Jane shook her head, as she walked over to her chair. “Can’t go.” She lifted his jacket from the chair, continued without looking at him. “I’ve — got some things I need to do tomorrow.” Computer lesson at Crasob, driving lesson with Wings. She turned, smiling as she flung the jacket back at Brad, who caught it before it landed on his face.
Throwing the jacket behind him, Brad replied in a tone that suggested he was going to continue offering suggestions until he heard yes. “When are you done? We can head up after, I’ll make you — “
PAP-PAP-PAP. Brad and Jane flinched at the unmistakable sound of gunfire from outside the building. She had lived long enough in Chicago to recognize the shots came from a single small hand weapon, non-automatic (meaning this probably wasn’t a gang incident), at least two blocks away, street level. Brad opened his mouth but Jane raised a hand to silence him as she listened. No return fire; a police siren, a second, approaching their building from the other direction, blue lights strobing into the darkness outside Jane’s apartment window, PAP-PAP the same weapon firing again, the squad cars accelerating like rockets as their sirens blared, the roar of engines racing away from Jane’s building, the blue lights disappearing into the black night.
Jane sighed, finding no comfort in the knowledge that the Chicago of this new, very different world was just as dangerously violent as the city she remembered.
“Don’t understand why you still live down here,” Brad shaking his head. He had purchased a condo in Naperville the year before; every time she visited him there, she marvelled at how quaint, how safe, how revoltingly stale his new home seemed. “Sure you don’t wanna go to Wisconsin, get away from all this?”
“I don’t think going up to Wisconsin this weekend’s such a good idea.” Jane sat in her chair, holding a large mug of herbal tea with both hands, hoping Brad wouldn’t press the issue any further.
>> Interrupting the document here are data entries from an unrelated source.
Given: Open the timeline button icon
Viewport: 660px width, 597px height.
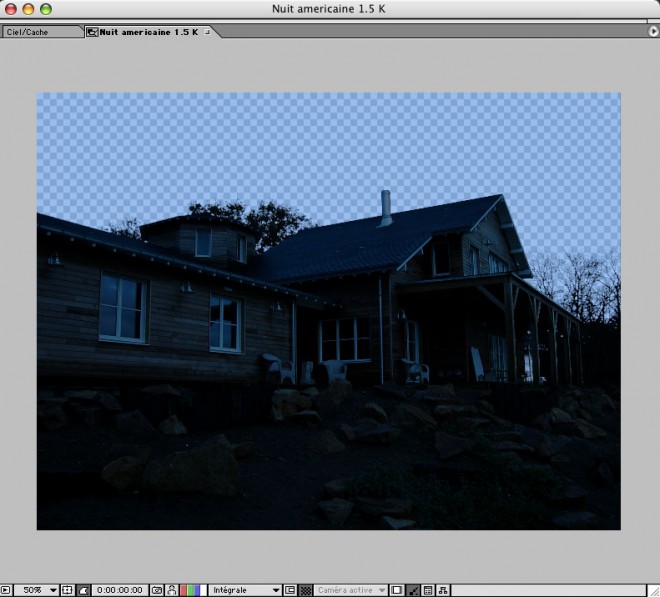Looking at the screenshot, I should click(428, 590).
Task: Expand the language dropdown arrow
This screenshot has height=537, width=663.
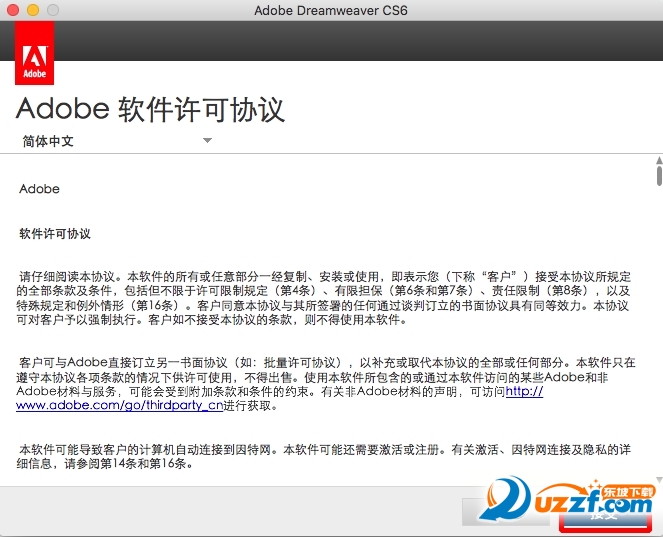Action: 208,141
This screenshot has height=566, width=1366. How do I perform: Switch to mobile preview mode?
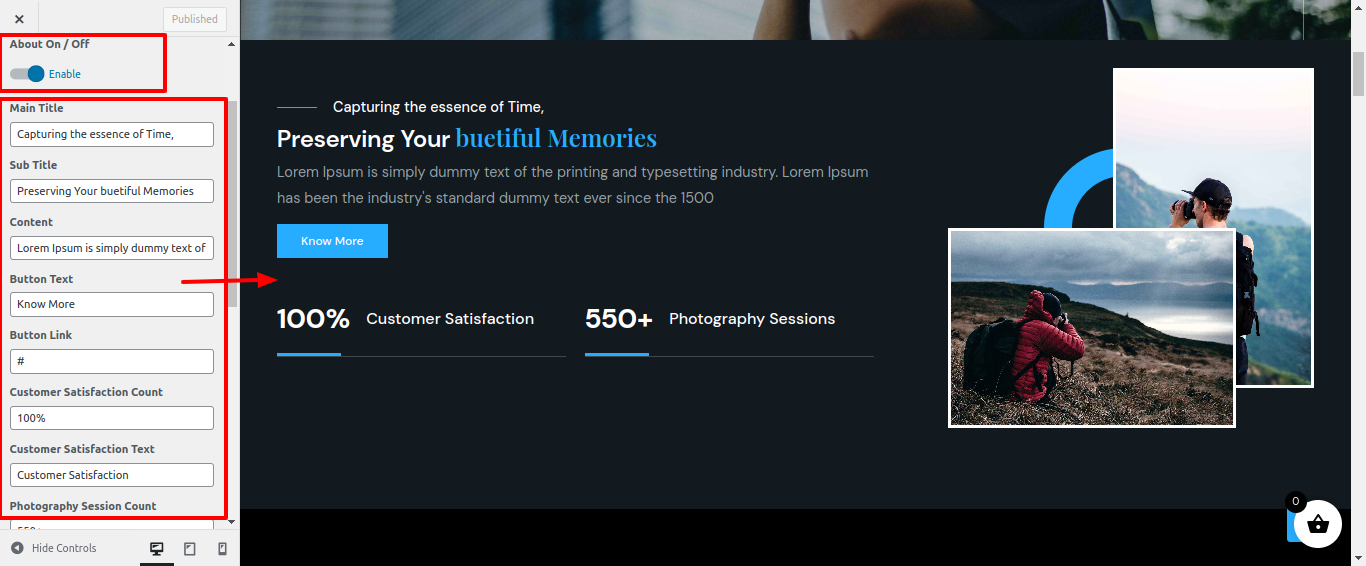click(222, 548)
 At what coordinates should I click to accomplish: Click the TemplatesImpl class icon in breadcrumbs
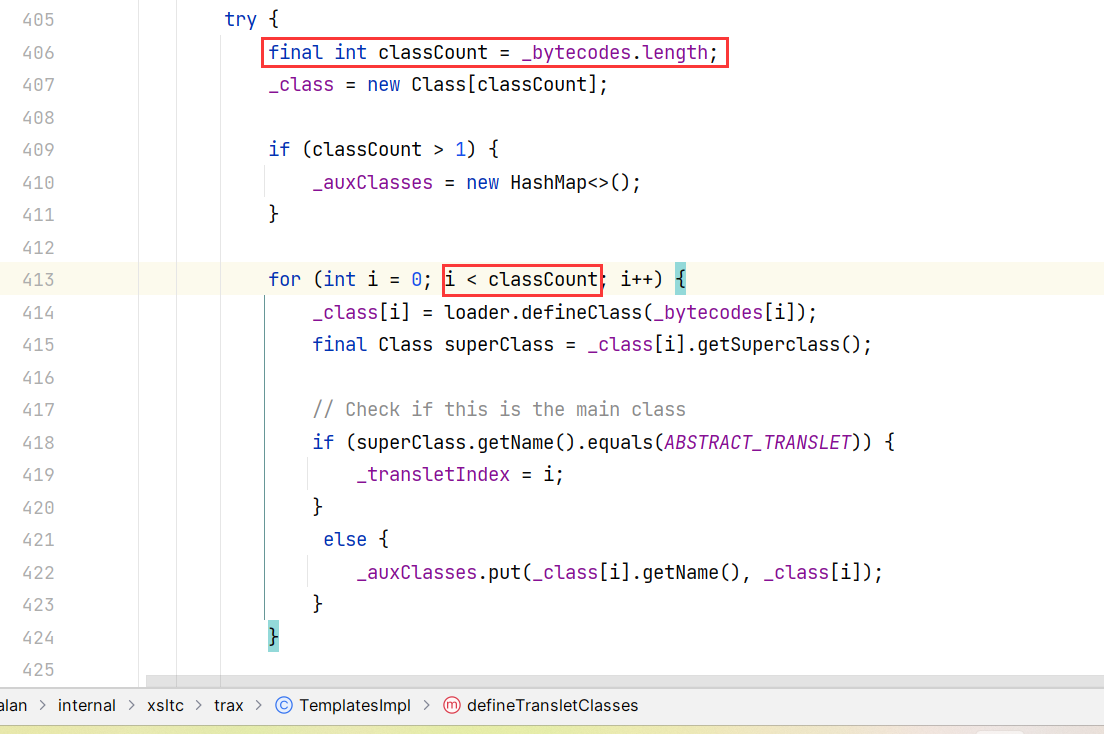coord(283,705)
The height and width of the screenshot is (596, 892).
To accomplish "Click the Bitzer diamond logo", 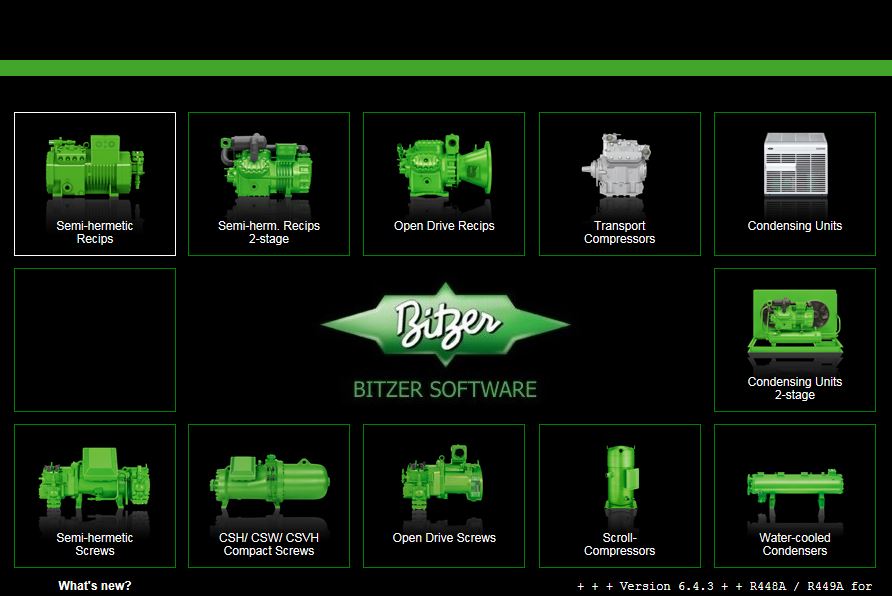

Brad exhaled loudly, puffing his cheeks as he looked off to his right. Exactly as Jane had remembered him doing before she stepped through the Looking Glass. He leaned forward in the couch, his eyes meeting hers. “You’re not going to make this easy for me, are you?”
It took a moment, although not a very long one, for Jane to realize what Brad was about to do. But long enough to prevent her from stopping him from reaching forward, grabbing her right hand with his left, then leaning to his left as his right hand reached down into his pant pocket.